Lei si muoveva da una stanza all’altra, attraversando il prato dove c’era il pozzo. Era già stata in quella villa quando aveva sette anni, quattro anni prima, quattro anni come infiniti ponti che si congiungevano l’uno con l’altro in corsa verso il presente.
L’altra volta nella villa giocava sul patio davanti al mare, tutte le mattine nell’alba rosa. Giocava con le amiche della sua età ad essere piccole dee mentre i genitori dormivano. Era stata una sua idea quella di giocare alle dee: loro sul patio e intorno l’isola immersa nel mistero del suo vulcano che assisteva silenzioso.
Ora ritornata in quella villa bianca sul mare era ancora una bambina, ma ormai una bambina cresciuta che guardava con impazienza al suo essere grande. E poi adesso aveva una sorellina di due anni che era un po’ selvaggia e lei pensava… buon sangue non mente! E rideva. Quindi in questo suo diventare grande la mente le funzionava al ritmo logico della matematica spirituale che sua madre le aveva insegnato combinandola all’emozione profonda della sua anima.
Era una giovanissima dea quindi che sarebbe cresciuta e tutte le possibilità erano di fronte a lei.
In quella casa sul mare c’era oltre sua madre un’altra signora. Questa signora era un’amica e aveva due bambini e un marito. Questa signora amava molto il mare e passeggiava spesso da sola al tramonto sulla spiaggia. Aveva capelli lunghi mentre la madre della bambina dea aveva capelli corti. Aveva lentiggini sul viso e il corpo, mentre la madre della bambina dea non ne aveva.
La piccola dea amava moltissimo sua madre, la signora era un’amica.

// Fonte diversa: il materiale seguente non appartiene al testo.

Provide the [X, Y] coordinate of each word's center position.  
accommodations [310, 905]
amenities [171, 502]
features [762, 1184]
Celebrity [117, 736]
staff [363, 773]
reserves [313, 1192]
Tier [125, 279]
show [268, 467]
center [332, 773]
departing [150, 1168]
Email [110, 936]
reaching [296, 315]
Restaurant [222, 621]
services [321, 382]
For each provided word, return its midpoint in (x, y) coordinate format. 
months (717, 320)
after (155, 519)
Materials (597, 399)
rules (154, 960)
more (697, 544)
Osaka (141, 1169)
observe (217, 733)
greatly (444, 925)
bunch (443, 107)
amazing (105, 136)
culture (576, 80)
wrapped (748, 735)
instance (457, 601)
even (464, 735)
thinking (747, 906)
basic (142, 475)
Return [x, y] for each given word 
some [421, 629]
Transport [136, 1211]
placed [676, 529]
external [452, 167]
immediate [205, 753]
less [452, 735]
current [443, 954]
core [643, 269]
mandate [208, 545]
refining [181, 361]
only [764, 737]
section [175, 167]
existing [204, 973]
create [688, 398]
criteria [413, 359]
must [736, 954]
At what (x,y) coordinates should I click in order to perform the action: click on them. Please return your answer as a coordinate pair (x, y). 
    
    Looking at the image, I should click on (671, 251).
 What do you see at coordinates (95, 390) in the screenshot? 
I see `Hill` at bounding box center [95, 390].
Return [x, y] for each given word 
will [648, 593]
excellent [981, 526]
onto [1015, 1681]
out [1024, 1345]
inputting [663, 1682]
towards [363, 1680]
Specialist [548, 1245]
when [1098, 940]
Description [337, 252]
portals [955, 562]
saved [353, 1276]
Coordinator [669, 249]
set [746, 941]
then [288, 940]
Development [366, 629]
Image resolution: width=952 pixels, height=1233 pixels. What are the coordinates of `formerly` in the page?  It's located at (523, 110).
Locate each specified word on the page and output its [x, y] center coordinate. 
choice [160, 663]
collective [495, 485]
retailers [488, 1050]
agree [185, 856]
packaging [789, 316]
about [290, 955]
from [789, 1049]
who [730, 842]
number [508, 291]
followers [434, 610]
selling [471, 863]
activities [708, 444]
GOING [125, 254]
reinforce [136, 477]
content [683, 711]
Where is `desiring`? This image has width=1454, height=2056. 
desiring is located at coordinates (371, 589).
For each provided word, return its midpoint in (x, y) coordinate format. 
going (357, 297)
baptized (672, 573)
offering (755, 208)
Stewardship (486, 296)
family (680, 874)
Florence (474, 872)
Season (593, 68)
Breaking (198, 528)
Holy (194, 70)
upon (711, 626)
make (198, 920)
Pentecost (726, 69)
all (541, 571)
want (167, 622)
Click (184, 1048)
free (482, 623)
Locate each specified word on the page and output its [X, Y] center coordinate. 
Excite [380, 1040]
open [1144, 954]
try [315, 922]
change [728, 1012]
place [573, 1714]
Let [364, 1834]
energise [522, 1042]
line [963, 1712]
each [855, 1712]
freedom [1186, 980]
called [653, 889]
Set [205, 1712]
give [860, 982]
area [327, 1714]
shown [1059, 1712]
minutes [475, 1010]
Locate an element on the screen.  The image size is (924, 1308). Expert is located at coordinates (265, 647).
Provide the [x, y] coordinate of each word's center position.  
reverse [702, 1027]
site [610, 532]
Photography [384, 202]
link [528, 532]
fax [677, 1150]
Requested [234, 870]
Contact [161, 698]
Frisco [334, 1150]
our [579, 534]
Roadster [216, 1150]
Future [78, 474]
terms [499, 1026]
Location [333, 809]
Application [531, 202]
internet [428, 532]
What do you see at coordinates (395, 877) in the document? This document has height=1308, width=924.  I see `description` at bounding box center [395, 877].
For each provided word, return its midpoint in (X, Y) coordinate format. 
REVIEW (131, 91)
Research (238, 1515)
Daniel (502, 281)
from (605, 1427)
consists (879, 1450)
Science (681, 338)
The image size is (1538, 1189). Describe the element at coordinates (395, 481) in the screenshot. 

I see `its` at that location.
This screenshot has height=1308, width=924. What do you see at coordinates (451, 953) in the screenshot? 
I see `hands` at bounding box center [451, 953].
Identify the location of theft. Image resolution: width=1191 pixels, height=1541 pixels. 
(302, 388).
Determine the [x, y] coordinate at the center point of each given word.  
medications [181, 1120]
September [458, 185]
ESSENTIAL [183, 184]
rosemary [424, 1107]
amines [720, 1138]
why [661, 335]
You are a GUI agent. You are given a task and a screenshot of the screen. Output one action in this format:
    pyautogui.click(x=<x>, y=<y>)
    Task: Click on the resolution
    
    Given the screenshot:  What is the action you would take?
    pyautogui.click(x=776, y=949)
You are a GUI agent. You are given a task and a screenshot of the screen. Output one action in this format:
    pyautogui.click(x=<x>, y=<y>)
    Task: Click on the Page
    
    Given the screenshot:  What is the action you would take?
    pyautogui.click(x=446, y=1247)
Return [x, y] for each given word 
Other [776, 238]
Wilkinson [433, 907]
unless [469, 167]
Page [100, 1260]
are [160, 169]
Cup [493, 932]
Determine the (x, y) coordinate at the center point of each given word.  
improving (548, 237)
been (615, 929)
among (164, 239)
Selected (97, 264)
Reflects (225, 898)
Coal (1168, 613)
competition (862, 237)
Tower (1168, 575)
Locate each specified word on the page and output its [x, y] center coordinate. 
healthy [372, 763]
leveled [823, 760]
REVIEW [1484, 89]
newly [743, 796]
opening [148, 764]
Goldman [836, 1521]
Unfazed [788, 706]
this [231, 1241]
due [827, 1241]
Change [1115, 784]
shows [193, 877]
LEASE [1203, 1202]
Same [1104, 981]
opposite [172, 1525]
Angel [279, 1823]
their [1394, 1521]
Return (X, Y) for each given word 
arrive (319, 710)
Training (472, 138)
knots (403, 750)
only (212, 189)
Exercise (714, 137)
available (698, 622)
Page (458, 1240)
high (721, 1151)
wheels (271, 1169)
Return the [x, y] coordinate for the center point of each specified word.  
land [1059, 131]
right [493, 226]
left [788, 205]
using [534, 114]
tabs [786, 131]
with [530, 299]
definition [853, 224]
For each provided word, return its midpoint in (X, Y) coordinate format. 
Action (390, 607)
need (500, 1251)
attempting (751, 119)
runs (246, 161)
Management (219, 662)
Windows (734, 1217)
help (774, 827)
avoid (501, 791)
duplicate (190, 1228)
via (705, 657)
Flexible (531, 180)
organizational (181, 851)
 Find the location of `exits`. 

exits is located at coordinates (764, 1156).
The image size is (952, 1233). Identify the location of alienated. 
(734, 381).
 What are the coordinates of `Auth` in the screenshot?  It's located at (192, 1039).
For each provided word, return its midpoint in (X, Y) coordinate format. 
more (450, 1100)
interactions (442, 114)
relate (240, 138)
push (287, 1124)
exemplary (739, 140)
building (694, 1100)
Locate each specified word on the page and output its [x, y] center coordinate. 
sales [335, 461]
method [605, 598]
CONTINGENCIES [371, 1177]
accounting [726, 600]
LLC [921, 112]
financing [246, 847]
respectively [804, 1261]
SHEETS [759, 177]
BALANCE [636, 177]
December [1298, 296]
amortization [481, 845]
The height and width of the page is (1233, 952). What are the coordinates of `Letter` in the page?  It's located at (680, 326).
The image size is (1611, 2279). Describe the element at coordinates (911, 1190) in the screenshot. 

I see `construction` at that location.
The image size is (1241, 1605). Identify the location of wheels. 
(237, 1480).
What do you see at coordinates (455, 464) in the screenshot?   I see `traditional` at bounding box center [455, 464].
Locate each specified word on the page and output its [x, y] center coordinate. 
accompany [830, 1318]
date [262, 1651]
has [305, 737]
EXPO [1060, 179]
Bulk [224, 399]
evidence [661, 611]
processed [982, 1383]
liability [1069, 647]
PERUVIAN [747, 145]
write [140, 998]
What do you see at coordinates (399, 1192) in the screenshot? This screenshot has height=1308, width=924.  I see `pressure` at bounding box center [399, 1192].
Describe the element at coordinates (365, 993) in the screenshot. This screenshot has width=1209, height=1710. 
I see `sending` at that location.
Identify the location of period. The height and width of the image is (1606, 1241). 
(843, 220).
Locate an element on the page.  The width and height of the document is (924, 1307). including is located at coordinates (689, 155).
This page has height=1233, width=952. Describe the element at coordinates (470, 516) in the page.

Quest’amica era dolce, le parlava in modo dolce, sorrideva in modo dolce e per la verità anche la sua mamma era dolce, ma le dolcezze hanno colori diversi, è questa la loro fortuna. Così un giorno quest’amica la chiamò in camera sua, era il crepuscolo, subito dopo il tramonto e l’aria era piena del blu che a quell’ora si riflette dal mare verso il cielo. L’amica le sorrise e le dette un vasetto di alabastro con dentro una pomata profumata. Lei la guardò e le rispose che nell’antichità questo lo avrebbero chiamato unguento e siccome lei era una piccola dea l’unguento lo accettava molto volentieri.
La Signora dai Capelli Lunghi a quelle parole le sorrise felice. Lei la guardò e notò che quei capelli lunghi erano proprio lunghi come piaceva a lei perché erano sottili e lucenti. Anche lei ora aveva capelli lunghi ed era stata una battaglia con suo padre che voleva li portasse corti come quell’attrice della Nouvelle Vague che era formidabile.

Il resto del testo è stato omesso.